--- Extract provided Enclosed Below ---

✦ Aether ✦

A Rust-native heterogeneous compute runtime — DAG scheduler, autograd, WGSL fusion, and a production LLM inference engine.

Overview

Write compute operations once. Aether automatically schedules, fuses, and executes them across CPU and GPU (WGPU/Metal) without manual memory management.

let g = Graph::new();
let x = g.tensor(vec![1.0, 2.0, 3.0, 4.0], Shape::new(vec![2, 2]));
let w = g.tensor(vec![2.0, 0.0, 0.0, 2.0], Shape::new(vec![2, 2]));
let y = x.matmul(w).softmax().sum_all();
let grads = y.backward()?;
let dx = grads[&x.id()].run(Device::Cpu)?;

Architecture

┌───────────────────────────────────────────────────────┐
│  User API — Deferred compute DAG with chaining         │
├───────────────────────────────────────────────────────┤
│  Autograd — Reverse-mode AD (`.backward()`)            │
├───────────────────────────────────────────────────────┤
│  Compiler — Simplify → CSE → DCE → Fold → Layout      │
├───────────────────────────────────────────────────────┤
│  Fusion — Cost-model-driven MatMul+ReLU, chains       │
├───────────────────────────────────────────────────────┤
│  Memory — BufferRegistry, LRU eviction, arena planner │
├───────────────────────────────────────────────────────┤
│  Backends — CPU (ndarray/rayon) · GPU (WGPU/Metal)    │
├───────────────────────────────────────────────────────┤
│  LLM Inference — GGUF loader, quant matmul, server    │
└───────────────────────────────────────────────────────┘

Compiler & Fusion

Six optimization passes run via graph.compile():

Pass	What it does
Simplify	Algebraic identities (x+0→x, x·1→x) — skips computed operands
CSE	Common subexpression elimination — deduplicates subgraphs
DCE	Dead code elimination — removes unreachable nodes
Constant Fold	Evaluates constant subgraphs at compile time
Layout	Pre-transposes constant weight matrices

Kernel fusion detects fusible chains and checks a hardware cost model before emitting combined WGSL kernels — MatMul→ReLU, MatMul→Add, and elementwise chains. ~1.5× speedup on Apple M2 at 1024².

--- End of Enclosed Extract provided ---
--- Provided data Enclosed Below ---

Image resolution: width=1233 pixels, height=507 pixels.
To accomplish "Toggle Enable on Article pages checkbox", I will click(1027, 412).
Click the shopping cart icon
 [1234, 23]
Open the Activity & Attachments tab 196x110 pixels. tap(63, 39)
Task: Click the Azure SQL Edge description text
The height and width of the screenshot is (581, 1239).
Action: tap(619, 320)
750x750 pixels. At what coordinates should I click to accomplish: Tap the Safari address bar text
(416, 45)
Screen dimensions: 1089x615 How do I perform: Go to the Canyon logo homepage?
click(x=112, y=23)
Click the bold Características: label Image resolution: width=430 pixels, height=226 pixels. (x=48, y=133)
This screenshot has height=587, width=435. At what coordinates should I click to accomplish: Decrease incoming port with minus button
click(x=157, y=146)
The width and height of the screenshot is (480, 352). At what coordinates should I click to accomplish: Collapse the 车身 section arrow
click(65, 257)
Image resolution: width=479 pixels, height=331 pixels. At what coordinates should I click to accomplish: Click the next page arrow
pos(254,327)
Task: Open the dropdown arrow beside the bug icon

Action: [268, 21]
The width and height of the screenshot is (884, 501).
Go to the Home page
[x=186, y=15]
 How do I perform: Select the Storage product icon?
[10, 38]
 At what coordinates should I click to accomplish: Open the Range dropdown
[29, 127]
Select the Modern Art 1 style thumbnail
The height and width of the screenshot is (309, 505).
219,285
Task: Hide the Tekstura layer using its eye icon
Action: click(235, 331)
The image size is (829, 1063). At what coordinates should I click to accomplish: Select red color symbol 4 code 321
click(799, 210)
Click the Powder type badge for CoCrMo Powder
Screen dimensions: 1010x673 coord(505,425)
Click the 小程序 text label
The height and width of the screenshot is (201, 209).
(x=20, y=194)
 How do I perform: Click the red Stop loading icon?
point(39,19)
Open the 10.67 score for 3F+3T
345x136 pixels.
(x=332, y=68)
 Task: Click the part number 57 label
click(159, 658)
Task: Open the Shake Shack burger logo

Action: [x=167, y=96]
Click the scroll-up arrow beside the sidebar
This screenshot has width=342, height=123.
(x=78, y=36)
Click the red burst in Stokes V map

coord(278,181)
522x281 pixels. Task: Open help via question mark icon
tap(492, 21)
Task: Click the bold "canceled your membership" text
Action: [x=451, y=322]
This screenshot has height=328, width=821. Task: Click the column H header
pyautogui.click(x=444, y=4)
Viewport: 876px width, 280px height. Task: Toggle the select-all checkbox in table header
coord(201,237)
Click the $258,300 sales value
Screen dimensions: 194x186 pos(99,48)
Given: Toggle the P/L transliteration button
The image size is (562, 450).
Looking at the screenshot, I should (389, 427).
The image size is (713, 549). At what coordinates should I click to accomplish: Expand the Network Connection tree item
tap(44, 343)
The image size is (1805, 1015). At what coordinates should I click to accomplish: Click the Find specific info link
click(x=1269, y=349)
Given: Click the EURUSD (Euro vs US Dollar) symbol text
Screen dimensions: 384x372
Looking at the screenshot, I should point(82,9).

--- End of Enclosed Provided data ---

Exercise description: Render this sentence from the Aether runtime page in Spanish: "Kernel fusion detects fusible chains and checks a hardware cost model before emitting combined WGSL kernels — MatMul→ReLU, MatMul→Add, and elementwise chains."

Completed exercise: La fusión de kernels detecta cadenas fusionables y comprueba un modelo de costo de hardware antes de emitir kernels WGSL combinados — MatMul→ReLU, MatMul→Add y cadenas elemento a elemento.